◆ THE TASK: Copy the data exactly from the line that contains "Click the HellasVerona team name" through the line that contains "the 18x8J ET30", keeping both end lines and leaving out everything else.

◆ ENTRIES SUPPLIED:
"""

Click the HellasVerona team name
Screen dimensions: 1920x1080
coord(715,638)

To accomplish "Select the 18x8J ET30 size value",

"""
"""

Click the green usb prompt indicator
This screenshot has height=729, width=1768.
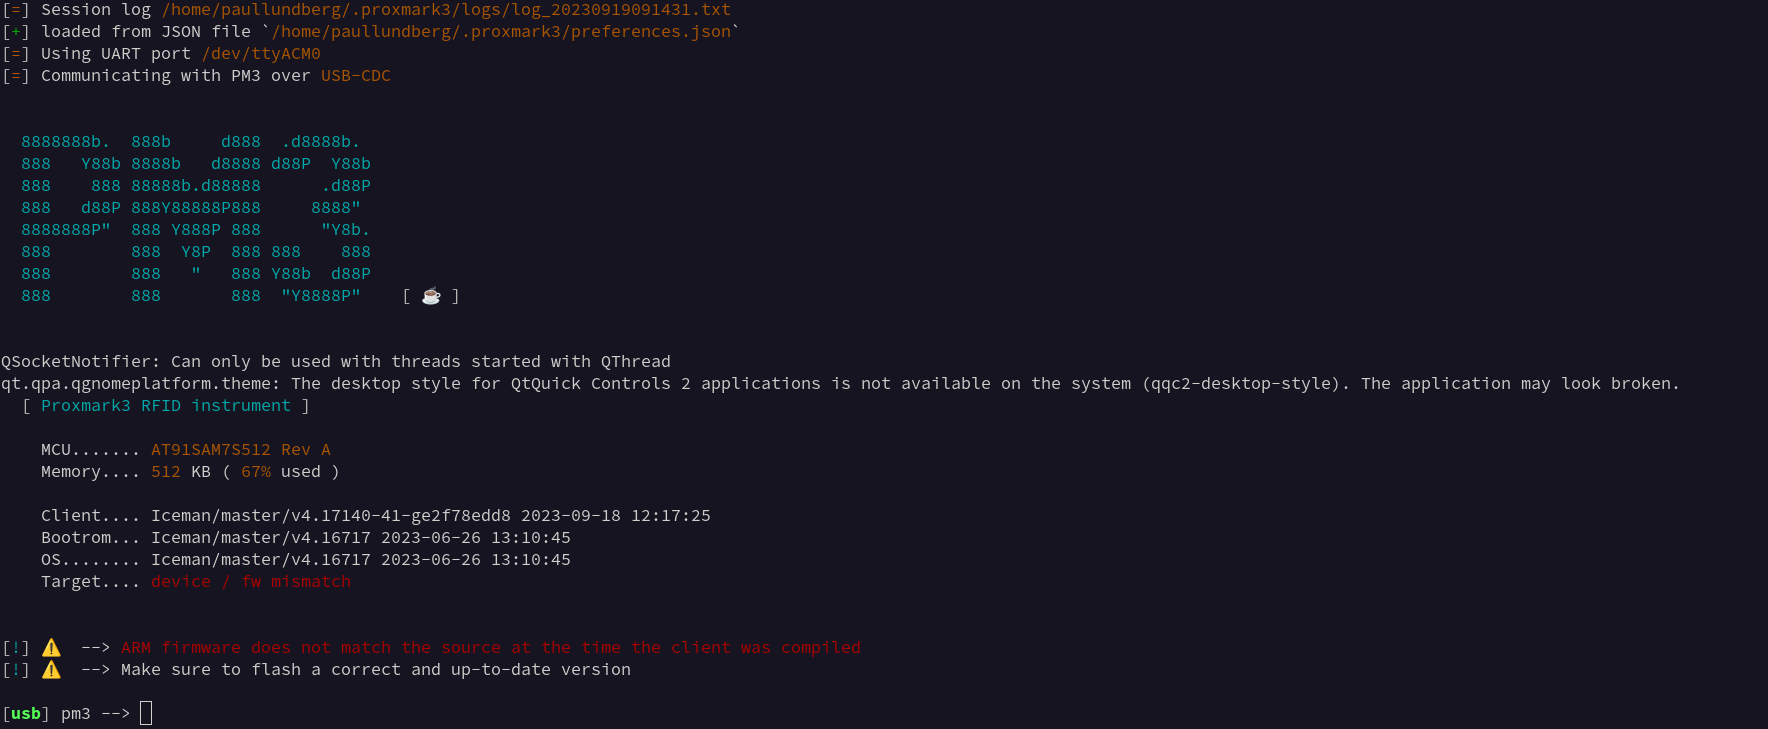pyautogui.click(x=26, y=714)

"""

◆ REPLY TO THE TASK:
Click the HellasVerona team name
Screen dimensions: 1920x1080
coord(715,638)

To accomplish "Select the 18x8J ET30 size value",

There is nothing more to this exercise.